Even then, when seeking the child’s opinion, both parents must be clear that this situation is not the same as letting the child decide.
Notes
- Spruell v. Spruell, 03A01-9704-CV-00124 (Tenn. Ct. App. 1997).
- Hardin v. Hardin, 979 S.W.2d 314 (Tenn. Ct. App. 1998).
- Harris v. Harris, 352 S.W.2d 352 (Tenn. Ct. App. 1992).
- “Children’s Reactions to Parental Separation and Divorce,” C.M. Lee, Ph.D., and K.A. Bax, B.A., Paediatr Child Health, 2000 May-June, 5(4): 217-218.
- See “The Developmental Implications of Parentification: Effects on Childhood Attachment,” by J. A. Engelhardt, Dept. of Counseling & Clinical Psychology, Teachers College, Columbia University (2012).

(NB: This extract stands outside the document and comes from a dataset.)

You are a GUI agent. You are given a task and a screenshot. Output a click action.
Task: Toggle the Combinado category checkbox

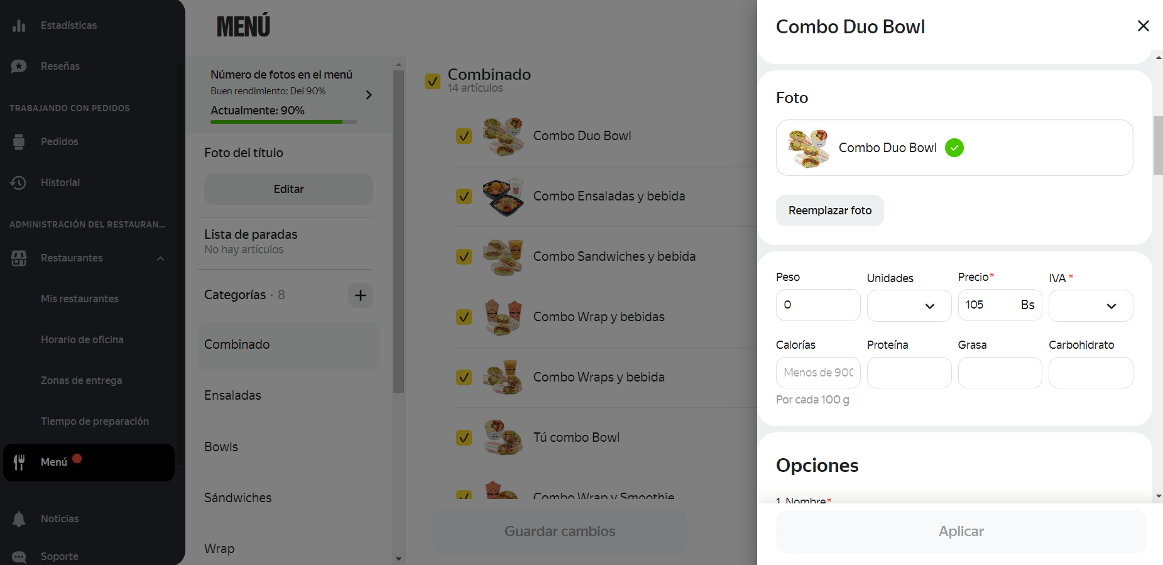[x=432, y=81]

- See Tenn Code Ann. § 36-6-106.
- “Making Kids Choose Not Wise in Custody Battles,” by Richard A. Warshak, The San Diego Union-Tribune, April 8, 2016, www.sandiegouniontribune.com, retrieved Aug. 10, 2018.
- “Can My Child Choose Which Parent to Live With?” by Shendl Tuchman, June 3, 2011, [blog post] retrieved Aug. 10, 2018, from www.goodtherapy.org.
- “Interviewing Children About Sexual Abuse,” K.J. Saywitz and J.S. Dorado, Psychologist’s Desk Reference (2013).